Most people would see the snow and ice surrounding this sign and ask, “Who would want to?!” Well, I know at least three people who would jump at the chance. At least they would have several years ago before age and wisdom, well, er, at least age set in. My brothers and my Dad would say, “It’s time for the Polar Bear Campout!”

When I was growing up in Northern Ohio, my Dad was the Scoutmaster for the local Boy Scouts. Unlike my Girl Scout* troop which left me with the very useful life skills of selling cookies and making sit-upons with old newspapers, my Dad’s troop seemed to always be doing something extreme and awesome in the wild outdoors. (No, I’m not jealous or bitter.) Once-a-month camping trips were the norm, even in winter.

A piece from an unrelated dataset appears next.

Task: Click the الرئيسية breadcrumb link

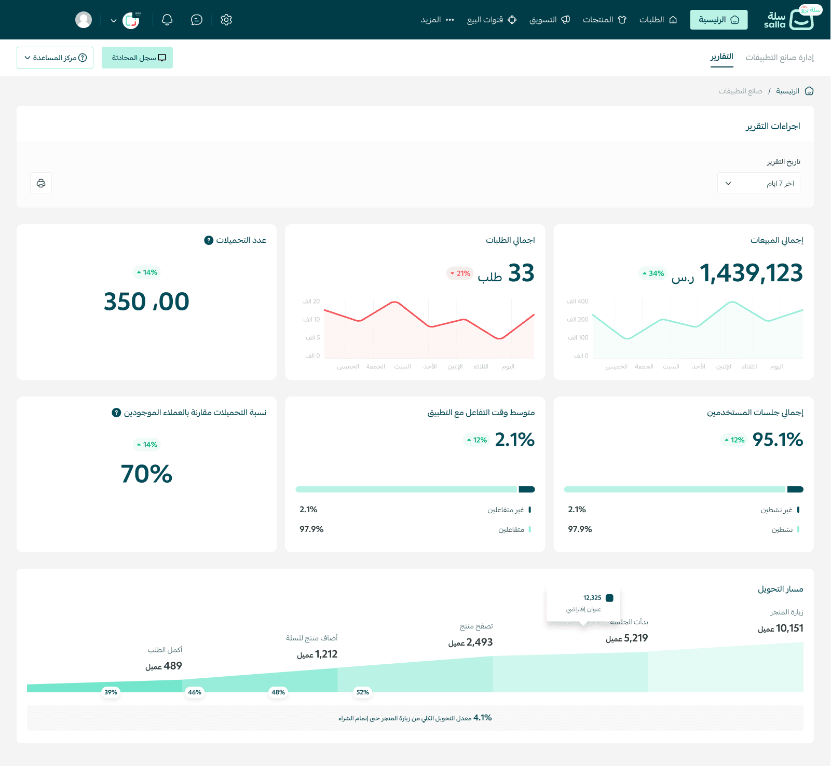Action: click(787, 91)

The annual Polar Bear Campout was a big deal. It was usually in January or February. Snow usually wasn’t an option, it was required (it was Cleveland, after all). And did I mention that no tents were allowed? Yes, you read correctly — no cabins, no motor homes, and definitely no tents. The Scouts were allowed to take one tarp and their sub-zero Arctic sleeping bags. I guess if they survived the weekend without frostbite they were one step closer to another merit badge. It couldn’t have been too bad. I never heard any complaints, but always a lot of great stories and legends that survived year after year.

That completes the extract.